Missing Data (MD) is a common drawback that affects breast cancer classification. Thus, handling missing data is primordial before building any breast cancer classifier. This paper presents the impact of using ensemble Case-Based Reasoning (CBR) imputation on breast cancer classification. Thereafter, we evaluated the influence of CBR using parameter tuning and ensemble CBR (E-CBR) with three missingness mechanisms (MCAR: missing completely at random, MAR: missing at random and NMAR: not missing at random) and nine percentages (10% to 90%) on the accuracy rates of five classifiers: Decision trees, Random forest, K-nearest neighbor, Support vector machine and Multi-layer perceptron over two Wisconsin breast cancer datasets.
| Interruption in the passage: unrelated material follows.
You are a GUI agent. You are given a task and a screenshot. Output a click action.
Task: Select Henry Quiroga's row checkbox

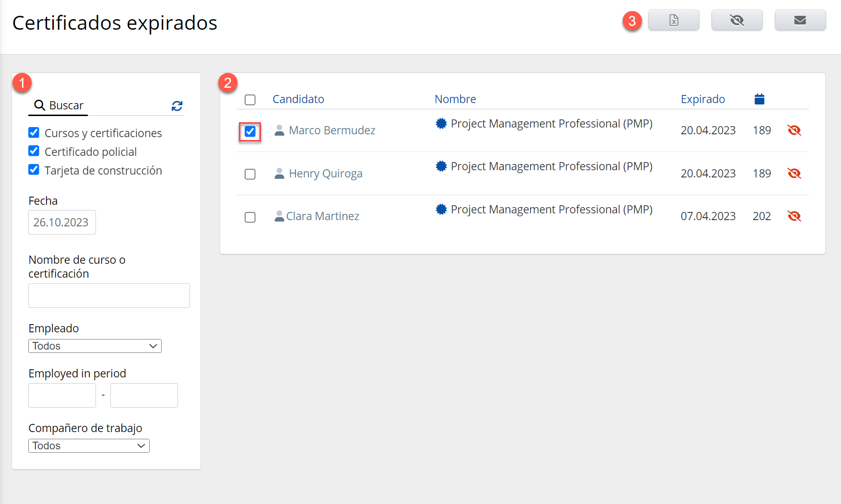[x=250, y=174]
All experiments were implemented using Weka JAVA API code 3.8; SPSS v20 was used for statistical tests. The findings confirmed that E-CBR yields to better results compared to CBR for the five classifiers. The MD percentage affects negatively the classifier performance: as the MD percentage increases, the accuracy rates of the classifier decrease regardless the MD mechanism and technique. RF with E-CBR outperformed all the other combinations (MD technique, classifier) with 89.72% for MCAR, 87.08% for MAR and 86.84% for NMAR.